[AMDGPU] Cost packed-FP32 <2 x float> VGPR-pair setup on gfx9 by michaelselehov · Pull Request #2730 · ROCm/llvm-project

michaelselehov · 2026-05-29T16:31:18Z

A <2 x float> feeding a v_pk_*_f32 op must occupy an aligned VGPR pair, so charge ~1 v_mov_b32 per lane in getVectorInstrCost(InsertElement) and getShuffleCost. This stops the SLP vectorizer over-vectorizing FP32 into packed form, which was widening VGPR live ranges and cutting occupancy.

Gated to f32 (at 32-bit width the only packed VOP3P ALU ops are v_pk_{add,mul,fma}_f32 - there is no packed 32-bit integer op) on the gfx9 generation; gfx12 packed-FP32 targets are left unchanged pending evaluation.

Fixes the rocFFT len-6561 regression (hot-kernel VGPR 172 -> ~117, occupancy 2 -> 4 waves/SIMD on MI350) with no rocRAND regression. Regenerates 4 min/max CostModel tests; the only semantic change is the <2 x float> +2 (the two lane-align inserts), with no packed min/max op to lose.

Ticket: LCOMPILER-2268

A <2 x float> feeding a v_pk_*_f32 op must occupy an aligned VGPR pair, so charge ~1 v_mov_b32 per lane in getVectorInstrCost(InsertElement) and getShuffleCost. This stops the SLP vectorizer over-vectorizing FP32 into packed form, which was widening VGPR live ranges and cutting occupancy. Gated to f32 (at 32-bit width the only packed VOP3P ALU ops are v_pk_{add,mul,fma}_f32 - there is no packed 32-bit integer op) on the gfx9 generation; gfx12 packed-FP32 targets are left unchanged pending evaluation. Fixes the rocFFT len-6561 regression (hot-kernel VGPR 172 -> ~117, occupancy 2 -> 4 waves/SIMD on MI350) with no rocRAND regression. Regenerates 4 min/max CostModel tests; the only semantic change is the <2 x float> +2 (the two lane-align inserts), with no packed min/max op to lose. Ticket: LCOMPILER-2268

michaelselehov · 2026-05-29T16:31:52Z

Summary

On gfx9 packed-FP32 targets (gfx90a / gfx94x / gfx950) the SLP vectorizer
treats building a <2 x float> from two scalars as free. It is not: a
v_pk_{add,mul,fma}_f32 source operand must occupy an aligned, adjacent VGPR
pair, so synthesizing such a pair from non-adjacent scalars costs roughly one
v_mov_b32 per lane to line the halves up. Because the cost model reports these
moves as free, SLP over-vectorizes FP32 code into packed form, widening VGPR
live ranges and cutting occupancy.

This is the root cause of the rocFFT len-6561 regression (ww-19 amd-staging
promo): the hot kernel's .vgpr_count rose 116 → 172, dropping occupancy from
4 to 2 waves/SIMD on MI350 and costing ~20-24% wall time on the worst subtest.

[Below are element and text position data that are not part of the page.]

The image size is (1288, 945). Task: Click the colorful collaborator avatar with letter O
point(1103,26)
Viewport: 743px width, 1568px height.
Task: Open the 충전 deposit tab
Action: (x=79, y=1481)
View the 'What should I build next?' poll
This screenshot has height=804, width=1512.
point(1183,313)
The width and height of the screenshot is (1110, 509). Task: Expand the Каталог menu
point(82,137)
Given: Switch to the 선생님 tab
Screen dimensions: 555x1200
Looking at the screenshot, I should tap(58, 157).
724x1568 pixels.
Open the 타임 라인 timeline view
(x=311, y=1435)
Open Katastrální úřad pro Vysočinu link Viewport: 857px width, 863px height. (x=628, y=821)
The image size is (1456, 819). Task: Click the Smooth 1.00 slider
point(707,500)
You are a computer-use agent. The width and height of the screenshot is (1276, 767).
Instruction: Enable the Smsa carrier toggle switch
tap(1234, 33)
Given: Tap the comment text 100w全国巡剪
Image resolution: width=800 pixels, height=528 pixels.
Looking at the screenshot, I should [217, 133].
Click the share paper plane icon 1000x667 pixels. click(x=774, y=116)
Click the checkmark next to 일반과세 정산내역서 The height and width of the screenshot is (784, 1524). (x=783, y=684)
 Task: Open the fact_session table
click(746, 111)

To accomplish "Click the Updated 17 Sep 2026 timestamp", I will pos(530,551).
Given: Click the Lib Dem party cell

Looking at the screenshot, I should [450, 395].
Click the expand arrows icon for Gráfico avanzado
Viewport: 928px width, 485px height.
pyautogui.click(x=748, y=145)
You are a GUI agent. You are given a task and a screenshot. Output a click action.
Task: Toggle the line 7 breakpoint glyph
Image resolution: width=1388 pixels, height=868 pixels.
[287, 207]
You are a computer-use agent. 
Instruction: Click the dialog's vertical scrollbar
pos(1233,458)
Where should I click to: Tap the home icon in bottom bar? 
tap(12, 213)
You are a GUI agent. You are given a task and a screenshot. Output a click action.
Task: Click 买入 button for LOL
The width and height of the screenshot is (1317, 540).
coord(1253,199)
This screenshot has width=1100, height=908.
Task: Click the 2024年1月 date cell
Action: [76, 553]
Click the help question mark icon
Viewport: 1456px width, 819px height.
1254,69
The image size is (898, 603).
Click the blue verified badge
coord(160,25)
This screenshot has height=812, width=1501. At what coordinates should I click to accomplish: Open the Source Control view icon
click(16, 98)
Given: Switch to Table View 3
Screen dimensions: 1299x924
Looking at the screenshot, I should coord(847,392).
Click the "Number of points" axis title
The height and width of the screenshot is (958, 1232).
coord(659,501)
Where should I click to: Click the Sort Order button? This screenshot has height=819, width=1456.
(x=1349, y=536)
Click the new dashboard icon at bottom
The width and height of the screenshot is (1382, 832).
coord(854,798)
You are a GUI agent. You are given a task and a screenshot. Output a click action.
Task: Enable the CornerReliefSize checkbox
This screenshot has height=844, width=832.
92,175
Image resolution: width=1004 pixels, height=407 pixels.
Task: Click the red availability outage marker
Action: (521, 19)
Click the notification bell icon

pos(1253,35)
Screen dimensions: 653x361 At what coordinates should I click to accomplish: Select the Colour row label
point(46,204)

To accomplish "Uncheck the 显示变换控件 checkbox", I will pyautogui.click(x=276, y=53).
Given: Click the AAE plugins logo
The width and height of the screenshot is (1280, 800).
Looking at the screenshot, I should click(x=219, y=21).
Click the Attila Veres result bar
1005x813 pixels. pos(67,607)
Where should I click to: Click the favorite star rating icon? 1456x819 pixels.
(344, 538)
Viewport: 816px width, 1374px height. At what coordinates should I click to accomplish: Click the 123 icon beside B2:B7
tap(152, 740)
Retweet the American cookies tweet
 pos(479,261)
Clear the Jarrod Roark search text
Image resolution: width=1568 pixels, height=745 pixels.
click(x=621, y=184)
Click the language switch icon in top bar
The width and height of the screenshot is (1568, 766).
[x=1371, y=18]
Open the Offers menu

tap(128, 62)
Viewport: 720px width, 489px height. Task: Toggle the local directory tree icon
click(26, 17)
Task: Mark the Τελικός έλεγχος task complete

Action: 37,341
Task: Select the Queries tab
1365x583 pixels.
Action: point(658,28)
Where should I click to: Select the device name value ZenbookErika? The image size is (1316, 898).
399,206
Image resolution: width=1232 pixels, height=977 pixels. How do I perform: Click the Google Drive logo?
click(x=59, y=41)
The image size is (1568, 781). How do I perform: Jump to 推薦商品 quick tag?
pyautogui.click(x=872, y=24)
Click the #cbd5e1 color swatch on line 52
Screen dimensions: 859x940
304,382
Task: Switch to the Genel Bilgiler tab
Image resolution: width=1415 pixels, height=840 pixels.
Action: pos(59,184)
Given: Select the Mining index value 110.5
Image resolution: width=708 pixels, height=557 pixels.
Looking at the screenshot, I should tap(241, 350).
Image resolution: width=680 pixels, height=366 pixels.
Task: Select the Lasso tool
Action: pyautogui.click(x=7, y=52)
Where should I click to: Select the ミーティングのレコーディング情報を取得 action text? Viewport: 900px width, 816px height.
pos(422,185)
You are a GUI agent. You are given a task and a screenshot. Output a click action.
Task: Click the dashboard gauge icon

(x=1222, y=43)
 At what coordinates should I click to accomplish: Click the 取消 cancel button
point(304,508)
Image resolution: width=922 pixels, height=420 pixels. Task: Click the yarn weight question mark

The patch teaches GCNTTIImpl to charge that setup cost in two hooks:

getVectorInstrCost(InsertElement, <2 x float>) → 1 (the lane-align move).
getShuffleCost(<2 x float> ...) → 1 per non-identity result lane
(broadcast/permute that must move a lane into its pair slot).

With the cost model honest, SLP stops manufacturing packed pairs that do not pay
for themselves; the rocFFT kernel returns to the GOOD codegen shape.

Why the gate is `f32` + gfx9 (and benchmark-independent)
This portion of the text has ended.